IRC § 674. Power to control beneficial enjoyment.

 

(a) General rule.
The grantor shall be treated as the owner of any portion of a trust in respect of which the beneficial enjoyment of the corpus or the income therefrom is subject to a power of disposition, exercisable by the grantor or a non adverse party, or both, without the approval or consent of any adverse party.

 

IRC § 675. Administrative powers.

 

The grantor shall be treated as the owner of any portion of a trust in respect of which -
(1) Power to deal for less than adequate and full consideration. A power exercisable by the grantor or a non adverse party, or both, without the approval or consent of any adverse party enables the grantor or any person to purchase, exchange, or otherwise deal with or dispose of the corpus or the income therefrom for less than an adequate consideration in money or money’s worth.
(2) Power to borrow without adequate interest or security. A power exercisable by the grantor or a non adverse party, or both, enables the grantor to borrow the corpus or income, directly or indirectly, without adequate interest or without adequate security except where a trustee (other than the grantor) is authorized under a general lending power to make loans to any person without regard to interest or security.
(3) Borrowing of the trust funds. The grantor has directly or indirectly borrowed the corpus or income and has not completely repaid the loan, including any interest, before the beginning of the taxable year. The preceding sentence shall not apply to a loan which provides for adequate interest and adequate security, if such loan is made by a trustee other than the grantor and other than a related or subordinate trustee subservient to the grantor. For periods during which an individual is the spouse of the grantor (within the meaning of section 672(e)(2)), any reference in this paragraph to the grantor shall be treated as including a reference to such individual.

■ **Set exercise**
Answer these questions from the tax code excerpt:
(a) Under § 674(a), by whom may the power of disposition be exercisable?
(b) What heading does § 675 carry?
(c) Under § 675(3), by when must the grantor have completely repaid the loan, including any interest?

■ **Information shown**
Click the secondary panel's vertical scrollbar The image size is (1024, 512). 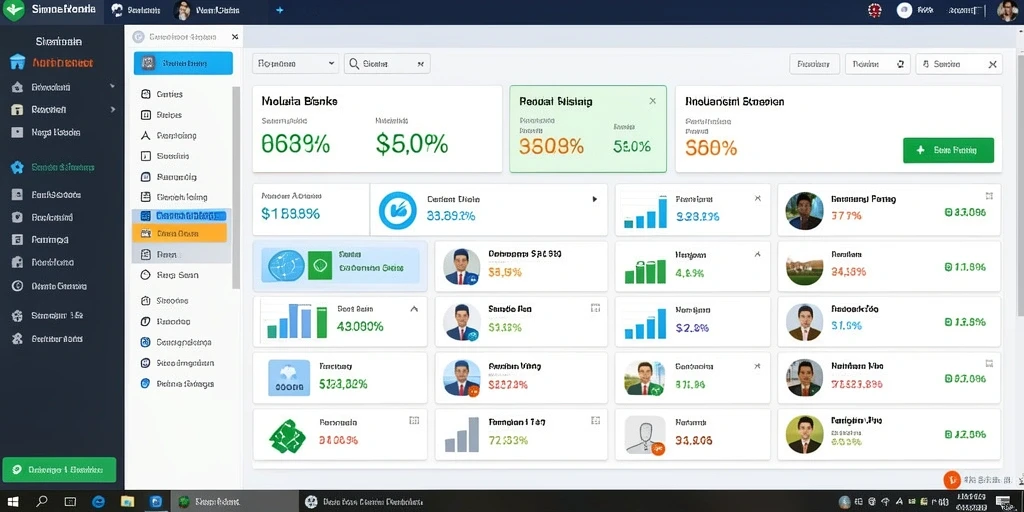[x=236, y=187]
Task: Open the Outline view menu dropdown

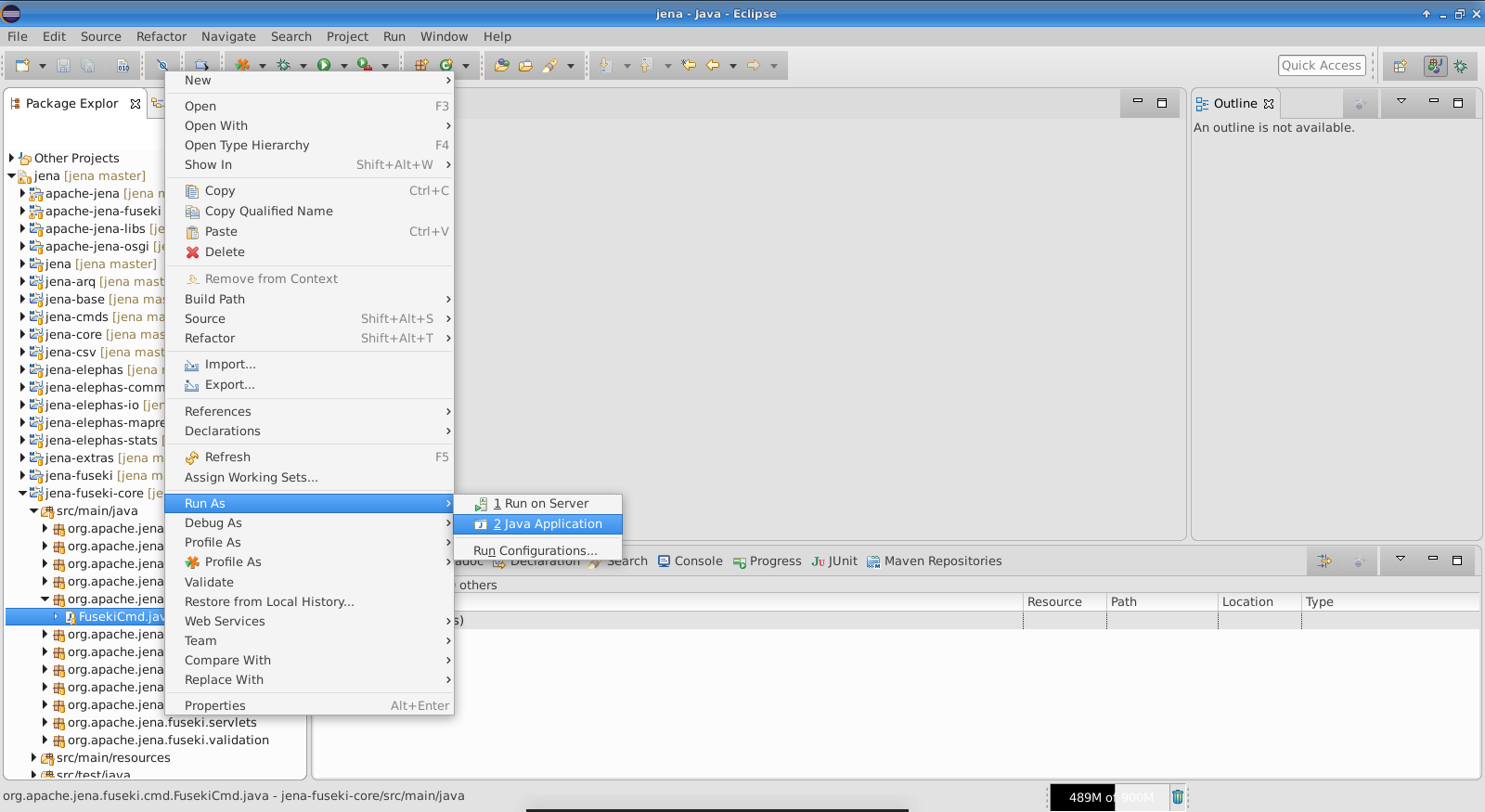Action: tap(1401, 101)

■ **Solution for this problem**
(a) By the grantor or a non adverse party, or both.
(b) Administrative powers.
(c) Before the beginning of the taxable year.